School of Advanced Study, University of London
Department Member, Institute of Historical Research
About
Background:
I read both English Literature and History at King’s College London and was awarded a doctorate in Imperial/South Asian History in March 2011.
Since September 2003 I have worked as a research administrator at the University of London’s Institute of Historical Research. During this period I have also taught History at London Metropolitan University and KCL, as well as undertaking research on behalf of the British Library and working as a copy-editor for several projects at the University of Stavanger.
Current research:
My research is concerned with the power relations within British officialdom in eighteenth- and nineteenth-century Bengal, and their impact on the character of the East India Company’s colonial governance. It seeks to detail how the severe financial constraints imposed by the central government in Calcutta clashed with the prevailing amateurism and desire for rapid personal enrichment which characterised its European district officials.

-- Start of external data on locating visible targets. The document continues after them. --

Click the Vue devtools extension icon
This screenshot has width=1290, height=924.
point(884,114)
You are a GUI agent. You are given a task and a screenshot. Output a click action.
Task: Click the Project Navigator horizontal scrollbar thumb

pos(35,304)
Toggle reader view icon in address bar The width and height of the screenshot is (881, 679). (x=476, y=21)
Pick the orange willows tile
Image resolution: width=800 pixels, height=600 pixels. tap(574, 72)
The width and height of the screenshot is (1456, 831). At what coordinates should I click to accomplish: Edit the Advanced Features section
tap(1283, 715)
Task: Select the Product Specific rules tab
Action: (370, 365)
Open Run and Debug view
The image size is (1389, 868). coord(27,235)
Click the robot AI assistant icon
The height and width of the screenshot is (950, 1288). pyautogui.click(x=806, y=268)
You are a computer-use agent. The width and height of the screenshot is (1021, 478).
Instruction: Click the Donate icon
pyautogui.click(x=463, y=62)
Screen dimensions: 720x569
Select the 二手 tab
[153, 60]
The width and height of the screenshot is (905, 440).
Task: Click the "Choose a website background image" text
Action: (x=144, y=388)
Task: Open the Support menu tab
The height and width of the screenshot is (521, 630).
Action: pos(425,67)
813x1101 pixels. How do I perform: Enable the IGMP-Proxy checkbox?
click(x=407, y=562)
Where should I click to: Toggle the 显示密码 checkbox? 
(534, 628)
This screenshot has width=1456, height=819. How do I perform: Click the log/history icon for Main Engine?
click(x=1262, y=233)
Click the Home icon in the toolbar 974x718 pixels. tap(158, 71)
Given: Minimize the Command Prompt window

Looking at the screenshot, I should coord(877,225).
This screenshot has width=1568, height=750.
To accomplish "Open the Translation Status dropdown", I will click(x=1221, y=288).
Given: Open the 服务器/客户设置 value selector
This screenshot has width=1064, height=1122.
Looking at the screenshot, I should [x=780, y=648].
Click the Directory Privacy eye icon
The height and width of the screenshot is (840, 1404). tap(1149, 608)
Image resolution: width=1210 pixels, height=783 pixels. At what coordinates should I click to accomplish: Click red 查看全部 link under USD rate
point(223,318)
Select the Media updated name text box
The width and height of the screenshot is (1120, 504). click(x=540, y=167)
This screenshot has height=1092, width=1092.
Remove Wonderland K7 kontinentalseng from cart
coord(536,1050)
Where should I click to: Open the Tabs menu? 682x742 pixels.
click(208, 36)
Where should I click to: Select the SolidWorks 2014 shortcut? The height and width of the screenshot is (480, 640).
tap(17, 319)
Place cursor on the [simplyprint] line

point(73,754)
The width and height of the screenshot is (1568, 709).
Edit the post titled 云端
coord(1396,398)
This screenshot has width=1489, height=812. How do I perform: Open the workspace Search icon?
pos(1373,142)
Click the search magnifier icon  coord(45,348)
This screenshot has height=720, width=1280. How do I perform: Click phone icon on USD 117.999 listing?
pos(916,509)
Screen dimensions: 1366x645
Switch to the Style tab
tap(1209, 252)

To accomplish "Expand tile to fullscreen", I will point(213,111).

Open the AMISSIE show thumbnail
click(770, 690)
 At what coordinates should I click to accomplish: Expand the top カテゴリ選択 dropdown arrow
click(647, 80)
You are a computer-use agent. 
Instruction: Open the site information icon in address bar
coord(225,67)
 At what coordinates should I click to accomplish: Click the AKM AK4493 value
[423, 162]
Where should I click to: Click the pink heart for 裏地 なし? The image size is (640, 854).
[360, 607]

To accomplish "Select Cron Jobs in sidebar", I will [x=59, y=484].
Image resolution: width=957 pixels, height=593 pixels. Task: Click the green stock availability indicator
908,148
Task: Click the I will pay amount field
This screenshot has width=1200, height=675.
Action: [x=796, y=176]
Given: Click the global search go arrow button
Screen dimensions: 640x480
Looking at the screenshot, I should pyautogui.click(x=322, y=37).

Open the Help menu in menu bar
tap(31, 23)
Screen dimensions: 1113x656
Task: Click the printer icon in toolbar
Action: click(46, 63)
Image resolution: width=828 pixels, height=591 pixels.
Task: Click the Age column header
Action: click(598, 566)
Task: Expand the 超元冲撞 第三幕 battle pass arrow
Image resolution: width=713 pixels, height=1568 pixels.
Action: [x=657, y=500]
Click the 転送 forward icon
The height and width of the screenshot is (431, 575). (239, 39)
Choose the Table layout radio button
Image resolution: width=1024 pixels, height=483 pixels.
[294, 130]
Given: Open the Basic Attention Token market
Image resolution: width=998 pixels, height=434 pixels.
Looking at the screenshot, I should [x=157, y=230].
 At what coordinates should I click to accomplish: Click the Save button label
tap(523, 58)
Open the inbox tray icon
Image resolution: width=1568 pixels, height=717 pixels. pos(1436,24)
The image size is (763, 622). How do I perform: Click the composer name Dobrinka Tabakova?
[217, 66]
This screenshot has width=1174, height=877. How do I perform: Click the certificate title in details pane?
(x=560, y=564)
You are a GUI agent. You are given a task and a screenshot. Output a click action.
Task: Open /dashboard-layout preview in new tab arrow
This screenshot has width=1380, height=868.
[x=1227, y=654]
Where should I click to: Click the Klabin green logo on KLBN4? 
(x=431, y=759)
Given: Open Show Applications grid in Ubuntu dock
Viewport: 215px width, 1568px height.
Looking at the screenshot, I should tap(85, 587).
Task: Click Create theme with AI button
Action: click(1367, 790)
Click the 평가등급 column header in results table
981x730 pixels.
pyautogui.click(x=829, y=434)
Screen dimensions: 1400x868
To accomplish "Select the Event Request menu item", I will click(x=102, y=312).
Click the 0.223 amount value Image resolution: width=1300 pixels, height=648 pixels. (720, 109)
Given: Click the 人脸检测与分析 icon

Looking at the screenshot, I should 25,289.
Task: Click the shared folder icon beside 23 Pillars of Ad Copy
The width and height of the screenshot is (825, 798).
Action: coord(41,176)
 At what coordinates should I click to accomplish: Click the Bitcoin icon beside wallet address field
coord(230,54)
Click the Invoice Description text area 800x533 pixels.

In particular, my work demonstrates how the measures taken by local bureaucrats to resist the scrutiny of their superiors in Calcutta, and thereby protect their illicitly lucrative positions, inadvertently shaped the character of colonial governance in India. Ultimately, it presents the early Company state as a political entity characterised less by co-operation with Indian elites (as the likes of C. A. Bayly and A. Yang have argued) than by the forced disengagement from local society of its isolated and under-resourced district officials.